The president of the national teachers’ union said 12th-grade math and reading performance was paltry compared with the higher scores of the 1990s.
The American Federation of Teachers’ Randi Weingarten said the 2009 scores “don’t show enough growth since the 1990s. We must take immediate steps to prepare all children, regardless of ZIP code, to succeed in college, work and life.”
A report from the Department of Education’s National Assessment of Educational Progress showed that average reading scores on standardized tests had increased since 2005, but were still lower than 1992 numbers. Math scores increased slightly since 2005, when a new framework for the exam was introduced, making comparisons to previous years inaccurate.

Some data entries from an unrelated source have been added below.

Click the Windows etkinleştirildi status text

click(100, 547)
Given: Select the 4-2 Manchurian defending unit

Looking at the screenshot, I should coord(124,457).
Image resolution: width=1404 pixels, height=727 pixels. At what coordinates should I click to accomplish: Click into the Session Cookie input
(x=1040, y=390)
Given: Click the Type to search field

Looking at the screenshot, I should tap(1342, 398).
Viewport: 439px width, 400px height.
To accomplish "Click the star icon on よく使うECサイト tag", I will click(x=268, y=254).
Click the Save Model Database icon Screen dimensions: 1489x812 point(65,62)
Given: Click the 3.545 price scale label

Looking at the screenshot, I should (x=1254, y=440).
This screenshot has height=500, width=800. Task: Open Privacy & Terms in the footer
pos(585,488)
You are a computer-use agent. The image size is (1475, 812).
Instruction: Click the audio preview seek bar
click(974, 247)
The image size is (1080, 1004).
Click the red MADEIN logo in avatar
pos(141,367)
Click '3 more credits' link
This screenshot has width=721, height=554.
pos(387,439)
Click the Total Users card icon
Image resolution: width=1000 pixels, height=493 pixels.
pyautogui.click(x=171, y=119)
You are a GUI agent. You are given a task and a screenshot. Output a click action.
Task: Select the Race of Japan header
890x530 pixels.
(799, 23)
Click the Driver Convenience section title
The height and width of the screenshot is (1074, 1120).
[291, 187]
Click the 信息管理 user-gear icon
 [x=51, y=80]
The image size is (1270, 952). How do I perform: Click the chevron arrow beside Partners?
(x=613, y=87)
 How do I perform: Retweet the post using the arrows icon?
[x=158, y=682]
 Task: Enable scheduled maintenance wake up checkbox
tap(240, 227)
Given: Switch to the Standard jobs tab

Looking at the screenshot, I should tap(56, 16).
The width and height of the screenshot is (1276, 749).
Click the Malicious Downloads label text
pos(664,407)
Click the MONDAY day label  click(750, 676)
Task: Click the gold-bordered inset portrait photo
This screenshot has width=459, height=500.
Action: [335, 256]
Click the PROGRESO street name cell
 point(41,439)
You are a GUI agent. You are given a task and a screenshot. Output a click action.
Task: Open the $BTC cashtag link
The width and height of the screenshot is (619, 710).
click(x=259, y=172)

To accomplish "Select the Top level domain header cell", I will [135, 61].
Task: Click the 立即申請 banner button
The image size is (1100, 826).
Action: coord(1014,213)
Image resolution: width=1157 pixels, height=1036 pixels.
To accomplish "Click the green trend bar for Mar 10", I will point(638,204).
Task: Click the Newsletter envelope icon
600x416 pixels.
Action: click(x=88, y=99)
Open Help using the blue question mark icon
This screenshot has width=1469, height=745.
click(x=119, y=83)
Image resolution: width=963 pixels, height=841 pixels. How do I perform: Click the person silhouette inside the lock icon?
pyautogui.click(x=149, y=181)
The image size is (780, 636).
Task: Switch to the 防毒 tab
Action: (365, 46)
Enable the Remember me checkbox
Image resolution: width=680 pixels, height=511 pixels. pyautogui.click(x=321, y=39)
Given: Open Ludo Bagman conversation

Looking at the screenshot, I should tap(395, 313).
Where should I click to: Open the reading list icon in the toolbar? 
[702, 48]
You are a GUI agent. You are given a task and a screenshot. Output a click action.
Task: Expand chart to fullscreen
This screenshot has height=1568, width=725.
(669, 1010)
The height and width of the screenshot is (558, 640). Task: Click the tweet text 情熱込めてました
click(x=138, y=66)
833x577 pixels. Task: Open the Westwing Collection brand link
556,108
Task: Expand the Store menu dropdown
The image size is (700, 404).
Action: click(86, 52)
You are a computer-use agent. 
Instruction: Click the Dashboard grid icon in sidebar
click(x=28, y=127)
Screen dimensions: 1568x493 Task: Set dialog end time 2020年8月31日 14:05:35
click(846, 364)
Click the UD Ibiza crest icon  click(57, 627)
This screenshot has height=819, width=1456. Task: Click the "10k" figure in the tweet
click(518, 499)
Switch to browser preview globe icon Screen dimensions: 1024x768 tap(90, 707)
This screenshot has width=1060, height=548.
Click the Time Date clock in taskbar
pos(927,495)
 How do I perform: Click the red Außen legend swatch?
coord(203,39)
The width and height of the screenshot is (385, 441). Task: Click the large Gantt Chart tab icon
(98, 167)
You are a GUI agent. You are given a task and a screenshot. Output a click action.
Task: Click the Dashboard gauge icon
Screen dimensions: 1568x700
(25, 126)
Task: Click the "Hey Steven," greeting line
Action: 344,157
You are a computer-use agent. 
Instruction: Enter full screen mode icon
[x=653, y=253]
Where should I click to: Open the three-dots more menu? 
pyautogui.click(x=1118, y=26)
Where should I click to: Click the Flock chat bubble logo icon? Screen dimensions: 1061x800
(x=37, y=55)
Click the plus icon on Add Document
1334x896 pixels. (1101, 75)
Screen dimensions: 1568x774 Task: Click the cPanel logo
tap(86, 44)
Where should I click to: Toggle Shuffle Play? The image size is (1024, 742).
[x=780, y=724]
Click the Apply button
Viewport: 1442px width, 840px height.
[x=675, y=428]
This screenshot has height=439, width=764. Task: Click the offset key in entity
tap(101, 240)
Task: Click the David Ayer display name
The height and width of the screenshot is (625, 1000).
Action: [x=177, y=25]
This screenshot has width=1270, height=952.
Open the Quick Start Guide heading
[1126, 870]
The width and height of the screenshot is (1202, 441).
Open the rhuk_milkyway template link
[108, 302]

Significant achievement gaps among racial groups also showed up in both subjects, with even the gains shared unevenly: White and Asian students’ reading scores went up from 2005, but reading scores did not change significantly for black students, Hispanic and American Indian/Alaska Native students, or female students. Students at suburban high schools scored higher than those at urban or rural schools in both subjects.
Read Weingarten’s full statement below:
The National Assessment of Educational Progress scores for high school seniors don’t show enough growth since the 1990s. We must take immediate steps to prepare all children, regardless of ZIP code, to succeed in college, work and life. Schools need a systemic, comprehensive approach to improving what’s being taught inside the classroom and to countering factors outside the classroom, like poverty, that affect student performance. The Common Core State Standards, if implemented well and used to build a strong reading and math curriculum, could serve as an important step to take our students to a higher level. Schools also need to provide teachers with the tools, resources, support, and good teaching and learning conditions to do their jobs. Factors outside the classroom affect student growth, as shown clearly by the achievement gap among the 11 states that volunteered to participate in the NAEP study. By providing wraparound tutoring and social services for disadvantaged students and their families, we can begin to level the playing field to close the achievement gap among the haves and the have-nots.